Crítica Please Like Me S4: humor com naturalidade

Josh e Arnold decidem ter um relacionamento aberto. Durante uma festa, conhecem um rapaz qualquer, que topa fazer sexo a três. No entanto, as coisas não saem tão bem como esperado, pois o personagem principal é deixado de lado enquanto seu namorado se diverte.

Please Like Me, série australiana criada, protagonizada, escrita e por vezes dirigida por Josh Thomas, tem como principal trunfo da quarta temporada o mesmo das anteriores: a naturalidade com que aborda todos os temas, até mesmo os ainda inquietantes em nossa sociedade.

Após assistir a um episódio, geralmente a pergunta é a mesma: como a atração consegue transitar tão facilmente, de maneira despretensiosa, de um humor deliciosamente estranho para cenas dramaticamente desoladoras? A montanha-russa de emoções foi potencializada no último ano, que tem apenas seis capítulos.

Além de abordar diferentes nuances de relacionamento, a atração trouxe para primeiro plano a bipolaridade e o suicídio. A incapacidade de Josh de lidar com esses assuntos suscita muitos questionamentos. Em um mundo no qual a dor se alastra muitas vezes de maneira silenciosa, não raro nos falta poder de compreensão. Outras vezes, simplesmente não há vontade alguma de conviver com o que nos causa desconforto.

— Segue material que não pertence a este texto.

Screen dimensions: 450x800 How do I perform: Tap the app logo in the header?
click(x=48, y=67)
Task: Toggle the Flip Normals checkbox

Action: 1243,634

Em Burrito Bowl, quinto episódio deste ano e certamente um dos mais impactantes da série, foi encerrada uma despedida que começou em Degustation. Nos dois capítulos, o roteiro soube trabalhar com cuidado o tchau mais doloroso que tivemos de dar. Por sinal, o quarto episódio lembrou Scroggin, da segunda temporada, que focou apenas no relacionamento de Josh e sua mãe, interpretada por Debra Lawrance. Costuma ser um acerto em cheio quando a produção muda a dinâmica, focando em poucos personagens para lapidar suas relações.

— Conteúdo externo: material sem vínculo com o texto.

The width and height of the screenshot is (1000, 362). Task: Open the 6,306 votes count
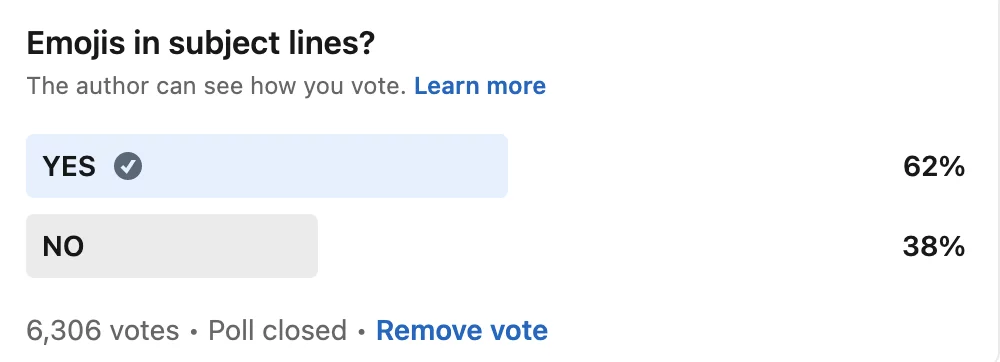click(103, 330)
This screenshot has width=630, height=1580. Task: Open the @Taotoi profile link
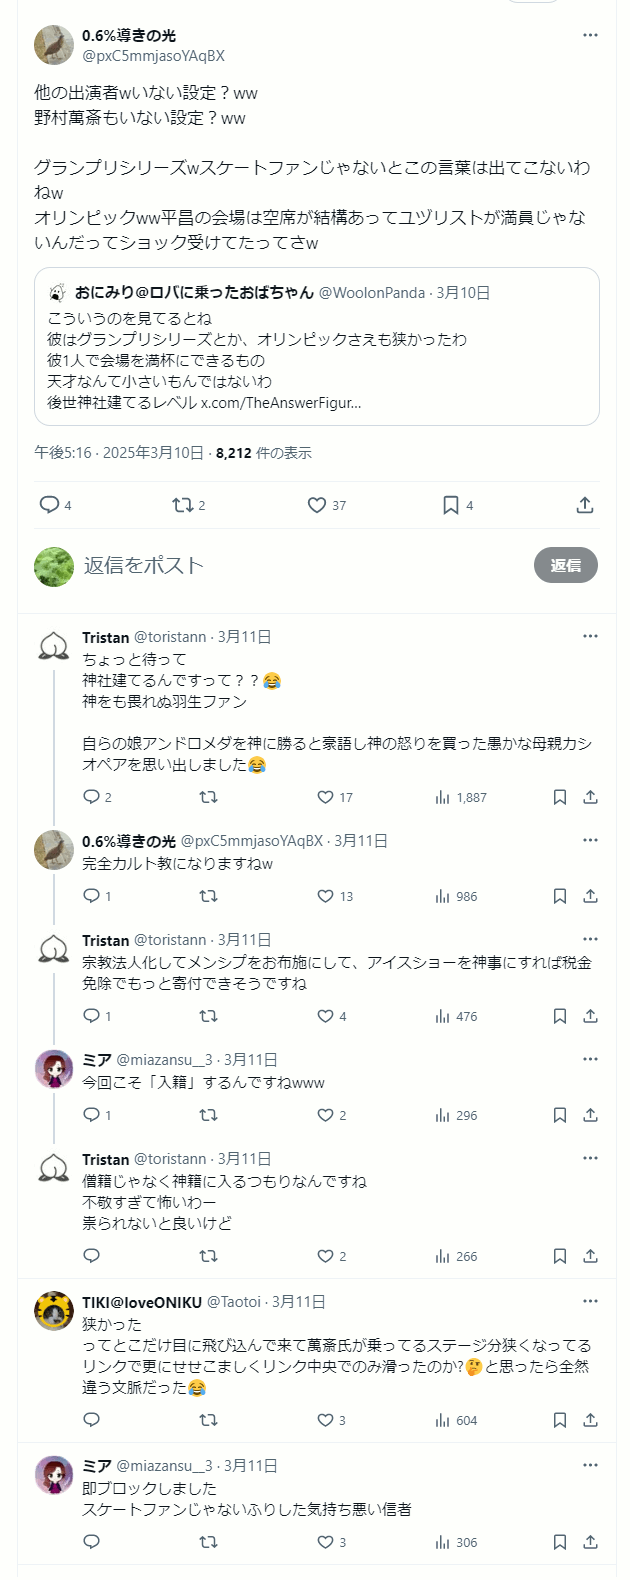coord(234,1302)
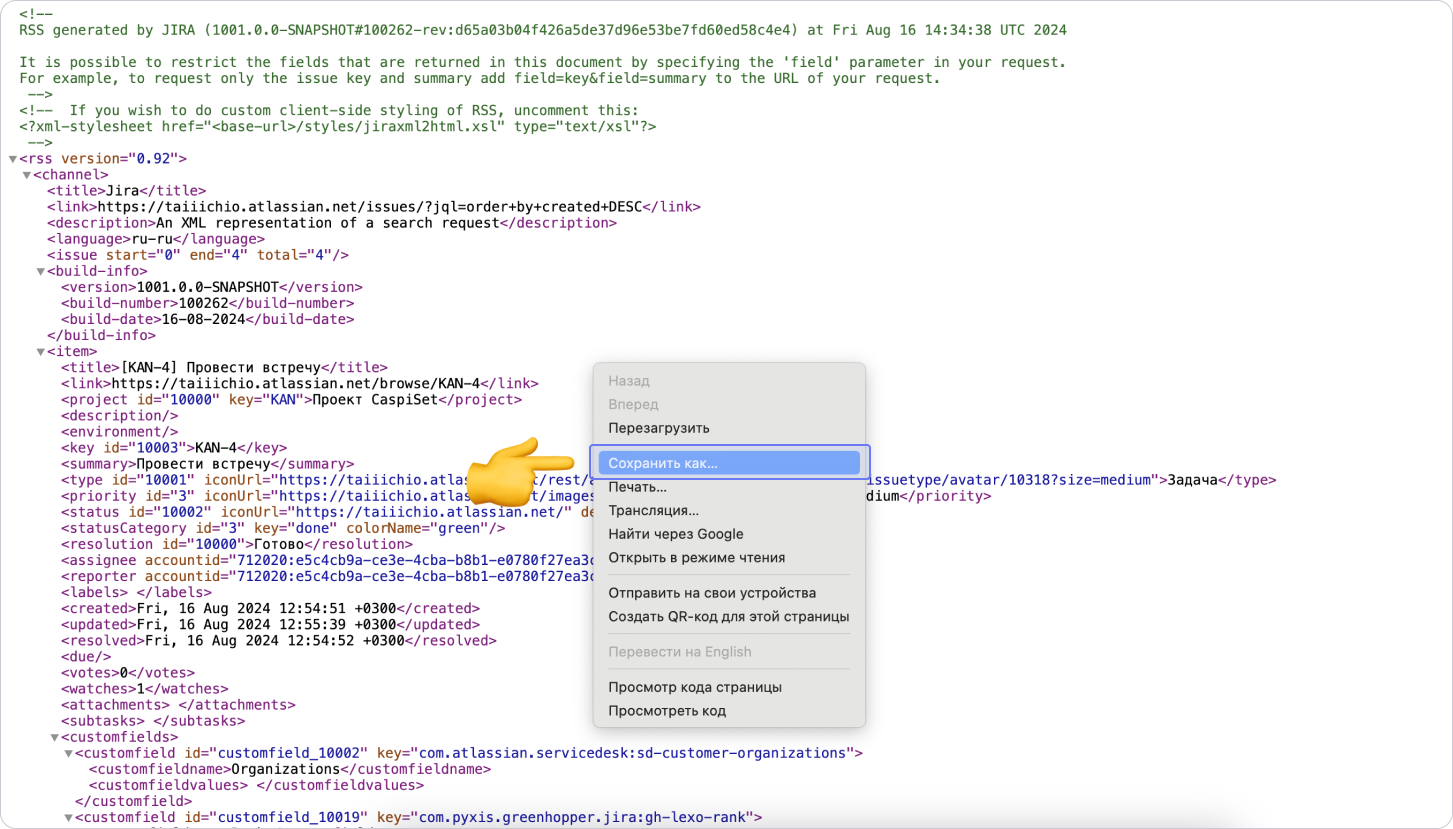
Task: Open "Трансляция..." from the context menu
Action: coord(653,511)
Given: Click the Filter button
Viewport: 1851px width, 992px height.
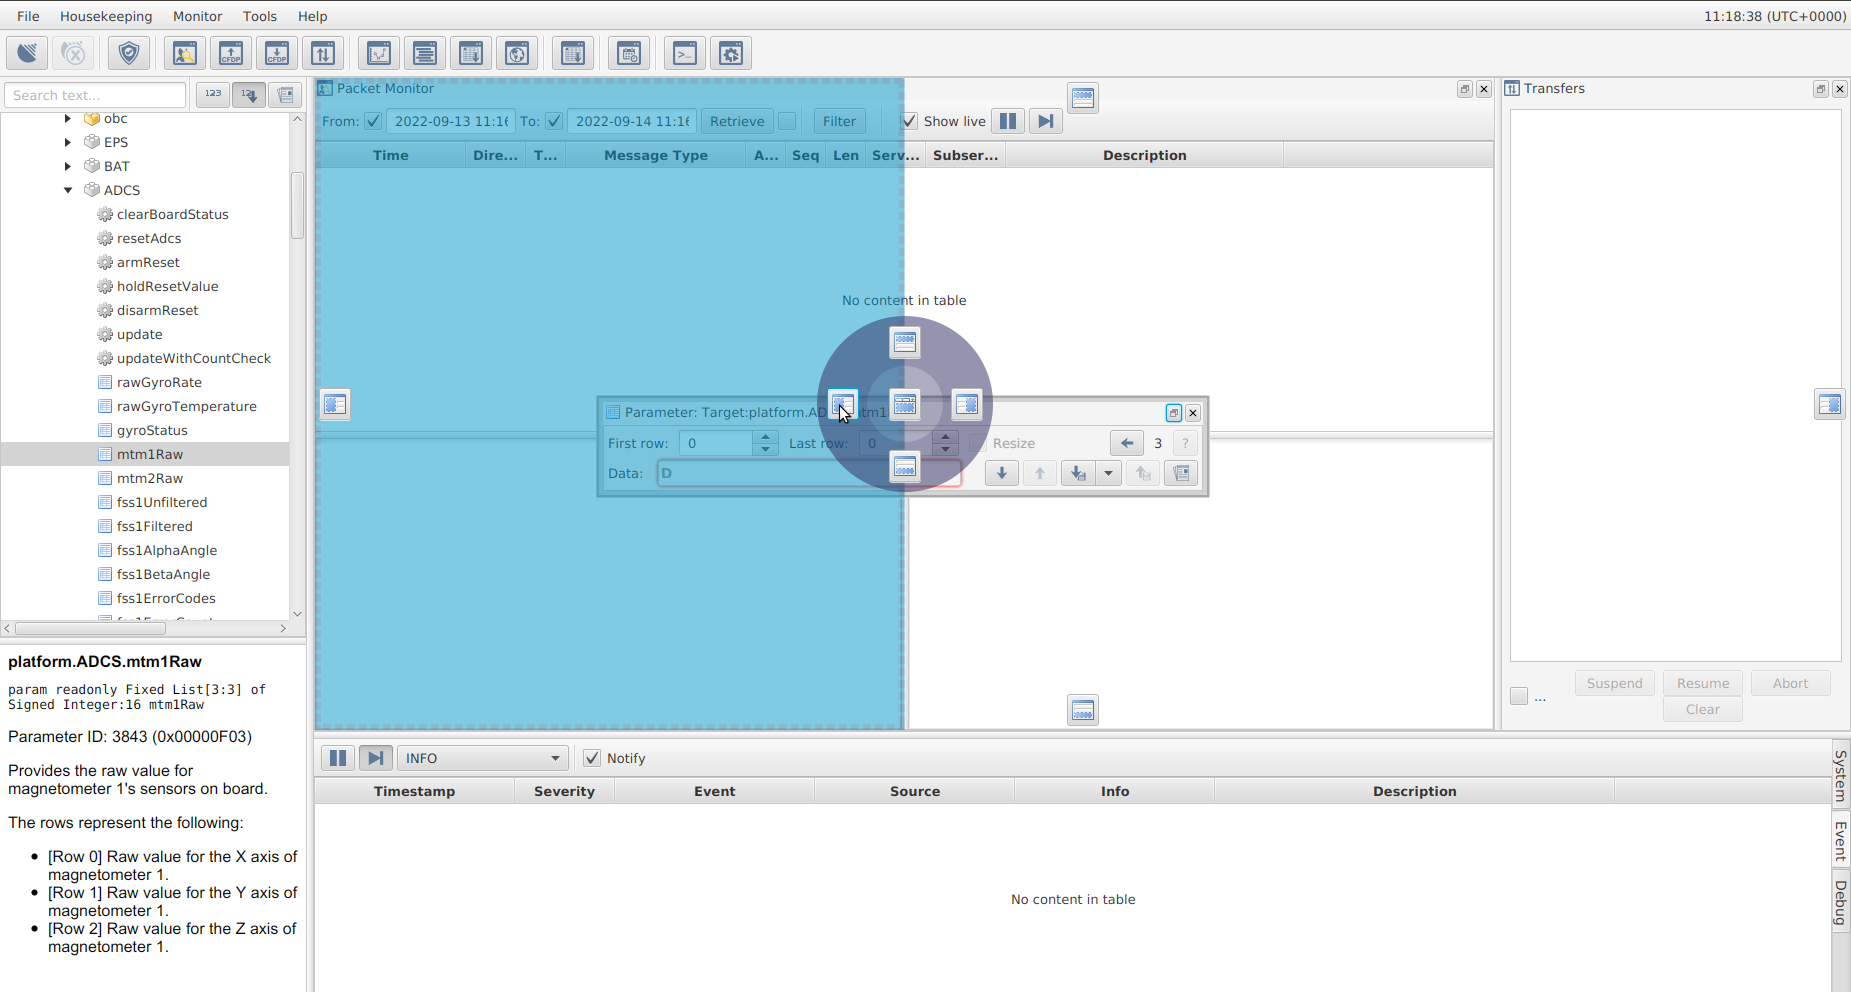Looking at the screenshot, I should (839, 121).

Tarefa fácil, já que, ao lado de Josh e do cão John, Alan (David Roberts), Tom (Thomas Ward), Hannah (Hannah Gadsby) e Ella (Emily Barclay) são envolventes. A última, aliás, é um grande avanço se comparada com Niamh (Nikita Leigh-Pritchard), que era simplesmente insuportável.

De todo o material apresentado, apenas uma cena faz com que o maior trunfo da atração cause desconforto. Após fazer um teste rápido de HIV, Josh conta para Tom que o resultado deu negativo. O amigo, em resposta, pergunta se ele tem certeza disso, dando a entender que qualquer traço negativo de seu comportamento seria um indicativo de que ele seja portador do vírus.

A piada realmente incomoda, já que há um grande preconceito com soropositivos. Looking, série com Jonathan Grof, causou, por exemplo, reclamações após uma abordagem inapropriada do assunto. Em Please Like Me não foi tão ruim, mas poderia haver mais sensibilidade com um tema não recorrente no show.

Excluindo essa cena em particular, que é discutível, nos foi apresentado um ano espetacular. A série demonstra estar cada vez mais madura e disposta a correr riscos.